* _REQUIREMENT_: Write the data out again, word for word.

* _INPUT DATA_:

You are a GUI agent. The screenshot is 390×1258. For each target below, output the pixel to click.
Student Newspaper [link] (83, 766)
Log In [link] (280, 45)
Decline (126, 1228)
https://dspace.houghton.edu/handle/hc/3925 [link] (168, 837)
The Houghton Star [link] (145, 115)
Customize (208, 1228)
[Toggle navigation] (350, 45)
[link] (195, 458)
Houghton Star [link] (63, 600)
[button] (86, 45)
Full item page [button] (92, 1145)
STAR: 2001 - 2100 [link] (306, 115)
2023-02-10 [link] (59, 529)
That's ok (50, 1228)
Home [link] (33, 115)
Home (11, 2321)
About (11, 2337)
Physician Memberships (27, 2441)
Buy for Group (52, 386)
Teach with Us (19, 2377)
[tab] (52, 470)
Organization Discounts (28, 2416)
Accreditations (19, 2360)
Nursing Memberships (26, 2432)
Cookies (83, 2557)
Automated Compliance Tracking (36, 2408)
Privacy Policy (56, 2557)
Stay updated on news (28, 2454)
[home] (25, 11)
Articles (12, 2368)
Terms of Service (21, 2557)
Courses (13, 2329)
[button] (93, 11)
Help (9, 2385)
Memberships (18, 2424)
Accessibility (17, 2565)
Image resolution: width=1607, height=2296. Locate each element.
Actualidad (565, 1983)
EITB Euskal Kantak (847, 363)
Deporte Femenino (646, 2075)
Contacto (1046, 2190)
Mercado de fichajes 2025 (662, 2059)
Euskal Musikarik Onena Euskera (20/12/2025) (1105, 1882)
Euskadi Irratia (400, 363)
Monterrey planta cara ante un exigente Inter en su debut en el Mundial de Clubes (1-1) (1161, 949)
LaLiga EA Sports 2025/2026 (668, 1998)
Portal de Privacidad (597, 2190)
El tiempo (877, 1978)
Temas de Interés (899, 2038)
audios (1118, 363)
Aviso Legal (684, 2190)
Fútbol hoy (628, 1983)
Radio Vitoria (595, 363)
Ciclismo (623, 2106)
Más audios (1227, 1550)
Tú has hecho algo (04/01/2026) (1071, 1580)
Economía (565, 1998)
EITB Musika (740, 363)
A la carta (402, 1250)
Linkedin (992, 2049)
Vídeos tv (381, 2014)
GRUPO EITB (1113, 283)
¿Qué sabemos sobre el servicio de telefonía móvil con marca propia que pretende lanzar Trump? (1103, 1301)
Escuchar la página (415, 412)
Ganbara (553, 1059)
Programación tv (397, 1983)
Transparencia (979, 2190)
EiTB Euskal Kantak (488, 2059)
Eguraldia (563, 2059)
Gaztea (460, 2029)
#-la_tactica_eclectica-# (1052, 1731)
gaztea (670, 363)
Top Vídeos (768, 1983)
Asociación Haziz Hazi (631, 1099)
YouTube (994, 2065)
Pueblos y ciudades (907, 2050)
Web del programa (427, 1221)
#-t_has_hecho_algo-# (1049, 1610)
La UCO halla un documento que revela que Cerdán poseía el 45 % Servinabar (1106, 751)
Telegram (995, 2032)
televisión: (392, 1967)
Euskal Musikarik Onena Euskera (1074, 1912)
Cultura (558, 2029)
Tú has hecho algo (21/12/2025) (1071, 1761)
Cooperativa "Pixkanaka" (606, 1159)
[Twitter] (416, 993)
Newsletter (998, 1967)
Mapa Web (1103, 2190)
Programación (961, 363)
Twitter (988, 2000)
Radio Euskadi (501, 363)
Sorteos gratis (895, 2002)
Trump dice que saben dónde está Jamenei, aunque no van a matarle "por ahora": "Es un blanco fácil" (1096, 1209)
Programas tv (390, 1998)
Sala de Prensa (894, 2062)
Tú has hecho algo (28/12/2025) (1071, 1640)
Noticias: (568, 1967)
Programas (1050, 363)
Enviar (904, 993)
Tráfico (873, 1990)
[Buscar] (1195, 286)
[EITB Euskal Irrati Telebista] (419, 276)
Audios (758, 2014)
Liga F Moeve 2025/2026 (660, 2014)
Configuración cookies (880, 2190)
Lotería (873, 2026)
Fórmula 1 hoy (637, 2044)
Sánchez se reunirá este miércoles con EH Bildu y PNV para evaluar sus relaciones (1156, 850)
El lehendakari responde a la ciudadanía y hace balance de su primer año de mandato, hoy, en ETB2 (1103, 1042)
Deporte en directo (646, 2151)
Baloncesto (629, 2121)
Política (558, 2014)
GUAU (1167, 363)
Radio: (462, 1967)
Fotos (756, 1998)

* _WRITTEN ANSWER_:
You are a GUI agent. The screenshot is 390×1258. For each target below, output the pixel to click.
Student Newspaper [link] (83, 766)
Log In [link] (280, 45)
Decline (126, 1228)
https://dspace.houghton.edu/handle/hc/3925 [link] (168, 837)
The Houghton Star [link] (145, 115)
Customize (208, 1228)
[Toggle navigation] (350, 45)
[link] (195, 458)
Houghton Star [link] (63, 600)
[button] (86, 45)
Full item page [button] (92, 1145)
STAR: 2001 - 2100 [link] (306, 115)
2023-02-10 [link] (59, 529)
That's ok (50, 1228)
Home [link] (33, 115)
Home (11, 2321)
About (11, 2337)
Physician Memberships (27, 2441)
Buy for Group (52, 386)
Teach with Us (19, 2377)
[tab] (52, 470)
Organization Discounts (28, 2416)
Accreditations (19, 2360)
Nursing Memberships (26, 2432)
Cookies (83, 2557)
Automated Compliance Tracking (36, 2408)
Privacy Policy (56, 2557)
Stay updated on news (28, 2454)
[home] (25, 11)
Articles (12, 2368)
Terms of Service (21, 2557)
Courses (13, 2329)
[button] (93, 11)
Help (9, 2385)
Memberships (18, 2424)
Accessibility (17, 2565)
Image resolution: width=1607, height=2296. Locate each element.
Actualidad (565, 1983)
EITB Euskal Kantak (847, 363)
Deporte Femenino (646, 2075)
Contacto (1046, 2190)
Mercado de fichajes 2025 (662, 2059)
Euskal Musikarik Onena Euskera (20/12/2025) (1105, 1882)
Euskadi Irratia (400, 363)
Monterrey planta cara ante un exigente Inter en su debut en el Mundial de Clubes (1-1) (1161, 949)
LaLiga EA Sports 2025/2026 (668, 1998)
Portal de Privacidad (597, 2190)
El tiempo (877, 1978)
Temas de Interés (899, 2038)
audios (1118, 363)
Aviso Legal (684, 2190)
Fútbol hoy (628, 1983)
Radio Vitoria (595, 363)
Ciclismo (623, 2106)
Más audios (1227, 1550)
Tú has hecho algo (04/01/2026) (1071, 1580)
Economía (565, 1998)
EITB Musika (740, 363)
A la carta (402, 1250)
Linkedin (992, 2049)
Vídeos tv (381, 2014)
GRUPO EITB (1113, 283)
¿Qué sabemos sobre el servicio de telefonía móvil con marca propia que pretende lanzar Trump? (1103, 1301)
Escuchar la página (415, 412)
Ganbara (553, 1059)
Programación tv (397, 1983)
Transparencia (979, 2190)
EiTB Euskal Kantak (488, 2059)
Eguraldia (563, 2059)
Gaztea (460, 2029)
#-la_tactica_eclectica-# (1052, 1731)
gaztea (670, 363)
Top Vídeos (768, 1983)
Asociación Haziz Hazi (631, 1099)
YouTube (994, 2065)
Pueblos y ciudades (907, 2050)
Web del programa (427, 1221)
#-t_has_hecho_algo-# (1049, 1610)
La UCO halla un documento que revela que Cerdán poseía el 45 % Servinabar (1106, 751)
Telegram (995, 2032)
televisión: (392, 1967)
Euskal Musikarik Onena Euskera (1074, 1912)
Cultura (558, 2029)
Tú has hecho algo (21/12/2025) (1071, 1761)
Cooperativa "Pixkanaka" (606, 1159)
[Twitter] (416, 993)
Newsletter (998, 1967)
Mapa Web (1103, 2190)
Programación (961, 363)
Twitter (988, 2000)
Radio Euskadi (501, 363)
Sorteos gratis (895, 2002)
Trump dice que saben dónde está Jamenei, aunque no van a matarle "por ahora": "Es un blanco fácil" (1096, 1209)
Programas tv (390, 1998)
Sala de Prensa (894, 2062)
Tú has hecho algo (28/12/2025) (1071, 1640)
Noticias: (568, 1967)
Programas (1050, 363)
Enviar (904, 993)
Tráfico (873, 1990)
[Buscar] (1195, 286)
[EITB Euskal Irrati Telebista] (419, 276)
Audios (758, 2014)
Liga F Moeve 2025/2026 (660, 2014)
Configuración cookies (880, 2190)
Lotería (873, 2026)
Fórmula 1 hoy (637, 2044)
Sánchez se reunirá este miércoles con EH Bildu y PNV para evaluar sus relaciones (1156, 850)
El lehendakari responde a la ciudadanía y hace balance de su primer año de mandato, hoy, en ETB2 (1103, 1042)
Deporte en directo (646, 2151)
Baloncesto (629, 2121)
Política (558, 2014)
GUAU (1167, 363)
Radio: (462, 1967)
Fotos (756, 1998)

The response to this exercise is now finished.